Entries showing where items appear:
##############################
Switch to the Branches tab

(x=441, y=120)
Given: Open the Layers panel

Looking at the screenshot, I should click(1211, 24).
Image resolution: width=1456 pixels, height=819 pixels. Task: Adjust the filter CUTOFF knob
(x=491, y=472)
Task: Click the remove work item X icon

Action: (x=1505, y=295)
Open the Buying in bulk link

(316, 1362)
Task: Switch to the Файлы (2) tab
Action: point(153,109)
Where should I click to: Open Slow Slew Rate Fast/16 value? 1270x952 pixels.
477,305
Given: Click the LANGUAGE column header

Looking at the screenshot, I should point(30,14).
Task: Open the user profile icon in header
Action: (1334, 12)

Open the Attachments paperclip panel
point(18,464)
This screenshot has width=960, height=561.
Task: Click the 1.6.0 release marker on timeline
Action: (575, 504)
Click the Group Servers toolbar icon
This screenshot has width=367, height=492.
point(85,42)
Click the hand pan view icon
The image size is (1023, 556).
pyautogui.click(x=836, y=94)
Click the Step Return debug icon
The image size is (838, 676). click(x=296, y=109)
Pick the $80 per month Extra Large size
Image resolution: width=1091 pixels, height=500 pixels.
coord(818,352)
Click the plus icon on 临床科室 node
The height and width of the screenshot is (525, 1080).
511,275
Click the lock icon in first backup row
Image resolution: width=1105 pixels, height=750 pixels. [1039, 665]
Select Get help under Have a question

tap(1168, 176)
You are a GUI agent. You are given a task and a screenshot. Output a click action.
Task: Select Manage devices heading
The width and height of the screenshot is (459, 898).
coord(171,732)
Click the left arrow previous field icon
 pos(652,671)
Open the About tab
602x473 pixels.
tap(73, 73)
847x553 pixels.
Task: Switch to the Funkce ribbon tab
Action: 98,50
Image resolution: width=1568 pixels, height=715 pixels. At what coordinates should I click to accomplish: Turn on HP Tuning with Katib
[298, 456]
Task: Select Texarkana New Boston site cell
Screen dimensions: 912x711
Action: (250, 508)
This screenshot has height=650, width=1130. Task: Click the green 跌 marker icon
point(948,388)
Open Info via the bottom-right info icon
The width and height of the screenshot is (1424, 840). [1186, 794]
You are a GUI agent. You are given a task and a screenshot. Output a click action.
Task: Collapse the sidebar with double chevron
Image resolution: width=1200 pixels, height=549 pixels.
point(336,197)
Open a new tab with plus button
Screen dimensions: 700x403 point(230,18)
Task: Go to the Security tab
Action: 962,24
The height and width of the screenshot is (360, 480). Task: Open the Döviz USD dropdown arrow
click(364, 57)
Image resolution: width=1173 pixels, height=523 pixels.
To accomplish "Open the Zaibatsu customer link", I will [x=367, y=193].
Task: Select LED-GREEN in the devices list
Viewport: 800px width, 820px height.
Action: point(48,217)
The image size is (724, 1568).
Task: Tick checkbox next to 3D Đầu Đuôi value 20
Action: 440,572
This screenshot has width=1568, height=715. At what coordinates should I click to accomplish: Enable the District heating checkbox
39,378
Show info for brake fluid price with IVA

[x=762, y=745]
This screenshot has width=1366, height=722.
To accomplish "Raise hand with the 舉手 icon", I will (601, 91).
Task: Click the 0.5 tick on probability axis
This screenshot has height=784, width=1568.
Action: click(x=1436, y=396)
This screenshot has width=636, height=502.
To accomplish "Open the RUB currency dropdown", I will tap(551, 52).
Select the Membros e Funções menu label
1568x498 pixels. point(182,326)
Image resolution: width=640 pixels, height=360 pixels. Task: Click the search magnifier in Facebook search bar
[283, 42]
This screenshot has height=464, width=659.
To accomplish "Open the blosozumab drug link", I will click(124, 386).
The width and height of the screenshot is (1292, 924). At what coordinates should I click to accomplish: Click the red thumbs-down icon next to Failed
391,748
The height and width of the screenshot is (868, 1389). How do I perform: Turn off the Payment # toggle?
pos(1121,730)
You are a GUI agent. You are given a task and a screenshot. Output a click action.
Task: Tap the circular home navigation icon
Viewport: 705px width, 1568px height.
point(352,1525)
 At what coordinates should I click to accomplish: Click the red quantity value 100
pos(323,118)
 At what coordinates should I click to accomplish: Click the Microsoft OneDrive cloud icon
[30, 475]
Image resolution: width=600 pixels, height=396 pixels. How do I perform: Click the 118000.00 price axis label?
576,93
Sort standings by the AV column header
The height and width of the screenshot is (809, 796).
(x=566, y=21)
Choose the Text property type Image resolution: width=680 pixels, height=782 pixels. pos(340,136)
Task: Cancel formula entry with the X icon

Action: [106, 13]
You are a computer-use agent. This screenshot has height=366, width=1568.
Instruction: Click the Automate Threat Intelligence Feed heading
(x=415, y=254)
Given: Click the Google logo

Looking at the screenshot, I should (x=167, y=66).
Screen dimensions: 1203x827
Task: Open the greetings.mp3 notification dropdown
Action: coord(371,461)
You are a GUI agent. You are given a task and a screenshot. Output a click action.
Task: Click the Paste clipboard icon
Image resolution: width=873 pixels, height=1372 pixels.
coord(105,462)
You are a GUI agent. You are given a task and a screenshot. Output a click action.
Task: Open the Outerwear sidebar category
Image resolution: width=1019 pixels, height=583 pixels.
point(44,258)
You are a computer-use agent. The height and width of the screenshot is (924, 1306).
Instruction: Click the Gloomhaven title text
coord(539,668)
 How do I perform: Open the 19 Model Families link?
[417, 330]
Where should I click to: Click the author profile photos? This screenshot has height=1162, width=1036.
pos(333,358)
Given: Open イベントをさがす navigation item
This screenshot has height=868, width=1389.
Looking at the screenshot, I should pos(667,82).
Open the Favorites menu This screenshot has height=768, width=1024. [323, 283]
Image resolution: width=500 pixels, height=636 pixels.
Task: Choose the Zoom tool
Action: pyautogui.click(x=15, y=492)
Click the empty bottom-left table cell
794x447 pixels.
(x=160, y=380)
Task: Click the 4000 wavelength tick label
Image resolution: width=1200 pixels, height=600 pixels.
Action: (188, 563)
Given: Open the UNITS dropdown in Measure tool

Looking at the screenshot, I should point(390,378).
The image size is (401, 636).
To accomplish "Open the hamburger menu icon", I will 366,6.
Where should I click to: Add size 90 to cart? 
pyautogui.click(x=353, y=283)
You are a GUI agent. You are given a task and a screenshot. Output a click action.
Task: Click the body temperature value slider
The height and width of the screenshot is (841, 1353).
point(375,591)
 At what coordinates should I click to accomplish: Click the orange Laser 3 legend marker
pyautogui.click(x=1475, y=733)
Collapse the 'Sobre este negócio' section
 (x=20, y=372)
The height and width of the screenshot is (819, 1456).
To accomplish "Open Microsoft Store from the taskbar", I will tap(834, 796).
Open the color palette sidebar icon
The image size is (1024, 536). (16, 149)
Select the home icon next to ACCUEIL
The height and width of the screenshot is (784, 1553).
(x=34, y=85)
##############################
OBJECTIVE: Give the material between the lines holding "Task: Click the 0.5 tick on probability axis" and "1568x498 pixels. point(182,326)", inclusive, again with "Select" changed to "Choose" and nothing else altered.

RESPONSE TO THIS EXERCISE:
Task: Click the 0.5 tick on probability axis
This screenshot has height=784, width=1568.
Action: click(x=1436, y=396)
This screenshot has width=636, height=502.
To accomplish "Open the RUB currency dropdown", I will tap(551, 52).
Choose the Membros e Funções menu label
1568x498 pixels. point(182,326)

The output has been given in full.